● TASK DIRECTIONS: Continue the forum thread below about delayed model kit orders from PNT, beginning with the post under its final header.

I got the Paragrafix set, not the PNT version.
Still, if I can help out...


----------



## dehayes (Mar 9, 2006)

My experience is similar to MJB I have been waiting 8 years for a model kit, repeated e-mails, promises made on his part, promises never kept. 

The last contact was his promise to either refund my money or accept a replacement product. I sent him a list of decals he could send to cover the cost of the undelivered model, since he seems to be able to produce these much quicker. He never contacted me again after that, and that was in 2004.

He does quality work, but his business/customer relations ethics leave much to be desired. So, if you want his craftmanship order his products from other sources who have them in stock rather than depending on him to follow through.:thumbsup:


----------



## ShotgunLebowski (Sep 12, 2003)

There should just be a sticky up top. I see this same thread pop up on multiple boards several times a year...


----------



## marcus welby (Sep 2, 2007)

Hi all,

many thanks for all the feedback. If I'd have known a lot of that before hand I might have gone with SM or Fed Models for purchasing.

Be that as it may, my order turned up on July 6th.

The detail on the fret is amazing, and so fine. What a huge decal set as well.

Cheers


----------



## Lloyd Collins (Sep 25, 2004)

Next time have it sent COD, then maybe your order will come faster.


----------



## jbond (Aug 29, 2002)

Always seems risky ordering directly from a manufacturer. I remember years ago someone made a beautiful and very expensive set of 1/6 scale reproductions of the space suits from 2001. I checked out the website of the manufacturer and then by sheer luck found ONE retailer that was going to offer them. For some reason I opted for the retailer. I got my order but I found out a number of people who ordered directly from the manufacturer never received theirs--they were simply too complex and involved, multi-media products to get out in any great numbers and some of these people wound up out over a thousand bucks because they ordered a number of suits. At least you can find out if a retailer has the items IN STOCK.


----------



## John P (Sep 1, 1999)

Well, when you say "The manufacturer" in regards to PNT, it's just Tom Sasser in his workshop, maybe with the cat watching.


----------



## Lloyd Collins (Sep 25, 2004)

So that's the problem, the cat is customer service.


----------



## John P (Sep 1, 1999)

I do seem to remember getting a furball in a package once...


----------



## jbond (Aug 29, 2002)

● DATA EXTRACT:
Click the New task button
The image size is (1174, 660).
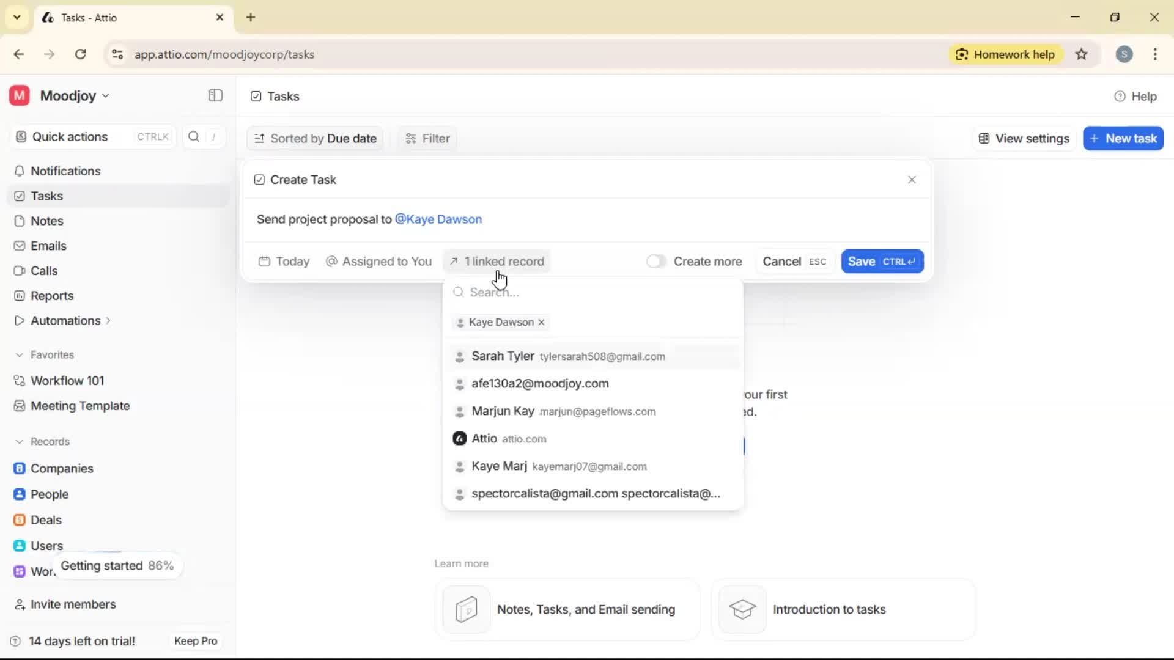tap(1123, 138)
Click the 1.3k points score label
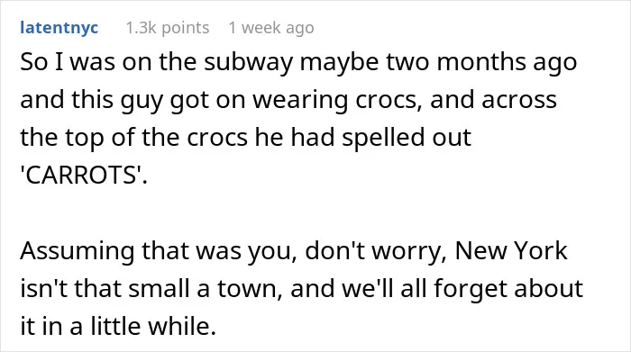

● OUTPUT FOR THIS TASK:
That was kind of my point--for garage kits the "manufacturer" usually IS just one guy, and if he happens to be making a kit subject that has a high demand, you can get in deep water very quickly. With a retailer you're dealing with an infrastructure that can usually at least handle a refund if worse comes to worse.


----------



## Buc (Jan 20, 1999)

jbond said:


> Always seems risky ordering directly from a manufacturer...


...especially when said manufacturer finds the need to change his company
name because he ran it into the ground with poor customer service the 1st time.

The second "PNT" came into existence, you should have run like heck!

Buc


----------



## Kit (Jul 9, 2009)

That sounds like you have history with this guy, which maybe you don't want to share. That's a pretty inflammatory statement, to imply he started using a new name just because he burned people with the old one. If Thomas Sasser is around, I would hope he gets on this thread to challenge or explain.

Either way, it seems like this thread is pretty fair warning. 

One thing is, it seems a little misleading to say the risk is always the one you take when you deal with any one-man shops. A lot of the dealers and manufacturers who do aftermarket products seem to be one-man shops. Isn't that true of DLM, JT Graphics, Bwain, whoever does those alternate monster heads, and retailers like Culttvman, Starship Modeler and Federation Models? If they're also small, home-based businesses, then they have the same challenges as PNT when it comes to juggling family life and other jobs and illnesses. Yet a lot of people swear by their service. I've had really good service from Starship and Federation, to name two.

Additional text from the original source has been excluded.